Irish National Representative on the SCI SWG Social and Cultural Innovation Special Working Group of ESFRI the European Strategy Forum on Research Infrastructures.
National Roles:
Board Member DRI the Digital Repository of Ireland
Co Chair ACERR The Arts and Culture in Education Research Repository in Ireland
University Roles:
Co-Chair – Digital Education Advisory Group, University College Cork.
Deputy chair – Learning and Teaching Committee, University College Cork.
Specialising in the concept of knowledge representation, specifically ‘textuality’ and the impact of text technologies on the world, from Socrates to XR, with a particular focus on the Digital Humanities.

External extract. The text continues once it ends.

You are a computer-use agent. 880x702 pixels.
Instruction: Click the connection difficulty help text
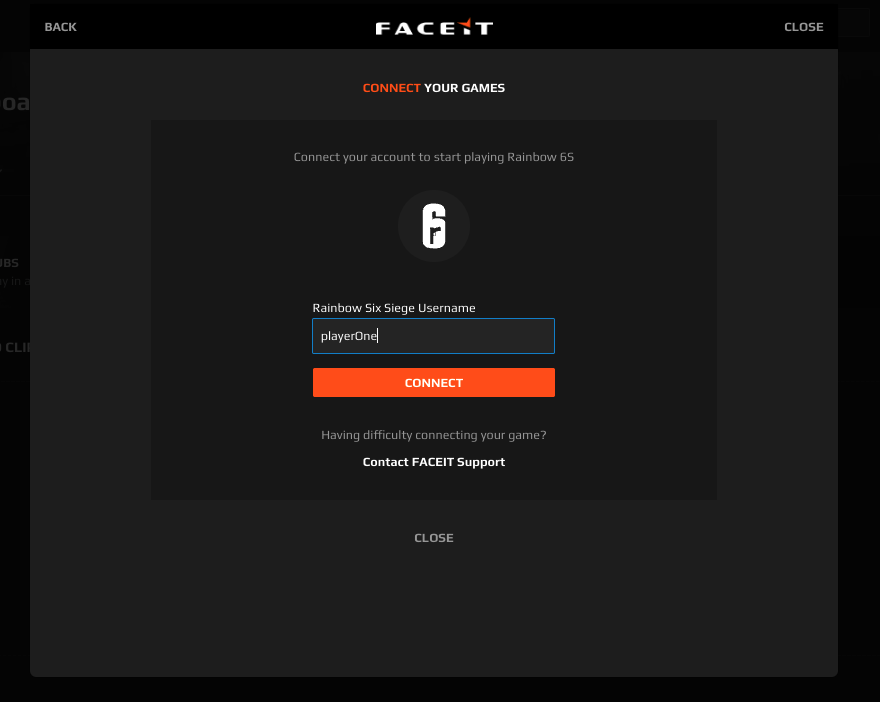click(x=434, y=435)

Her research explores the integration of emerging digital technologies (with)in the humanities in scholarship and in pedagogy.

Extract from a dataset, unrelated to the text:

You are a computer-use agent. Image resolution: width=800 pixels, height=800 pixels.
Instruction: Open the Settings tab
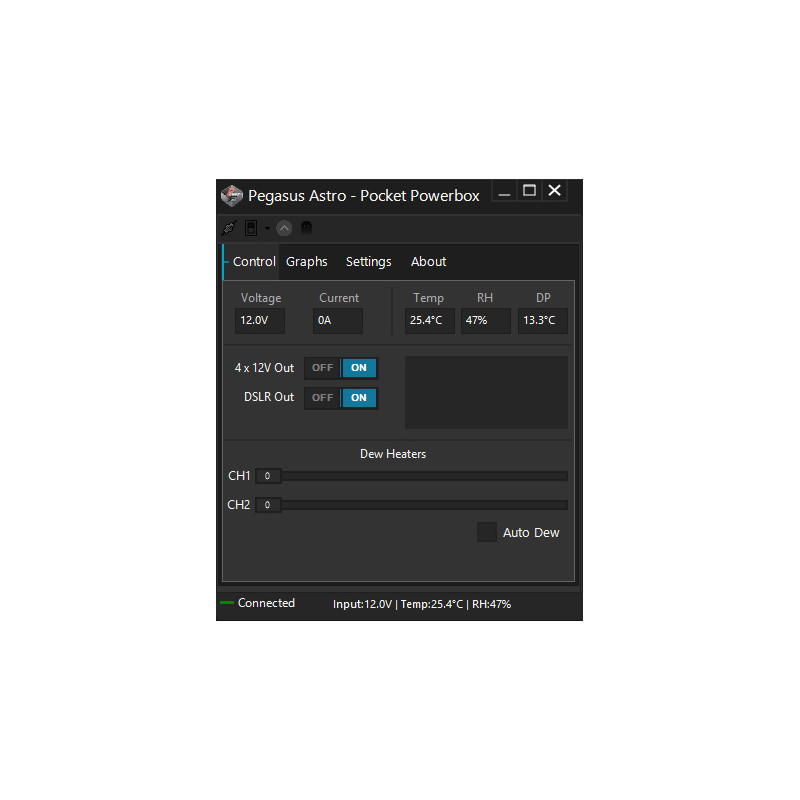click(368, 262)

She has co designed and developed a series of innovative degrees that promote a standards-led approach, using international best practice for digitisation, in its multiplicity of forms, malleable across many platforms and of interest to a wide range of citizens.
Dr James Smithies
Director, King’s Digital Lab, King’s College London
James Smithies is Director of King’s Digital Lab (KDL) and Reader & Deputy-Director of eResearch at King’s College London. He has a doctorate in History and has worked in the government and commercial IT sectors. His monograph The Digital Humanities and the Digital Modern was published by Palgrave Macmillan in 2017. In his digital practice he applies computational tools and methods to arts, humanities, and social science subjects. This involves the development of products (websites, electronic books, or mobile applications), the analysis of data (text, image, and social media archives) and the provision of services (digital libraries and archives). This sort of work results in traditional scholarly articles and monographs as well as digital outputs. James is interested in any research that involves the innovative application of computational tools and methods to arts, humanities, and social science subjects. He has additional interests in global and research infrastructures, and has experience applying information management techniques to post-disaster contexts.
Dr Justin Tonra
Lecturer Above The Bar, NUI Galway
Dr Justin Tonra is Lecturer in English in the School of English & Creative Arts at the National University of Ireland Galway. His principal research interests lie at the intersections of literature and technology, and comprise work in the fields of digital humanities, book history, textual studies and bibliography, scholarly editing, and poetry of the Romantic period. He is the author of a recent monograph, Write My Name: Authorship in the Poetry of Thomas Moore (Routledge, 2020), and peer-reviewed articles on topics including network analysis, crowdsourcing, stylometry, text-encoding, and digital bibliography. He is joint National Coordinator for DARIAH Ireland and was a working group leader for COST Action Distant Reading for European Literary History.
Dr Natasha Romanova
Research Assistant
Natasha Romanova worked as Digital Methods Lead at King’s Digital Lab as part of the DARIAH-DESIR project in 2019. She also recently participated in a number of projects, including The Values of French Languages and Literatures in the European Middle Ages and the Distant Reading across Languages project.
Website Developer
Richard Holding
Developer, Digital Humanities Lab, University of Exeter
Richard creates web resources for Digital Humanities research projects. His skills include the development of custom mapping solutions using the Leaflet JavaScript library, the creation of websites for managing and displaying digital collections using Omeka and eXist-db, and the design of websites and blogs in WordPress. Richard also advises academics and professional services staff on Digital Humanities aspects of bid writing for funders including the AHRC, identifying appropriate technologies and contributing details of development requirements for Data Management Plans.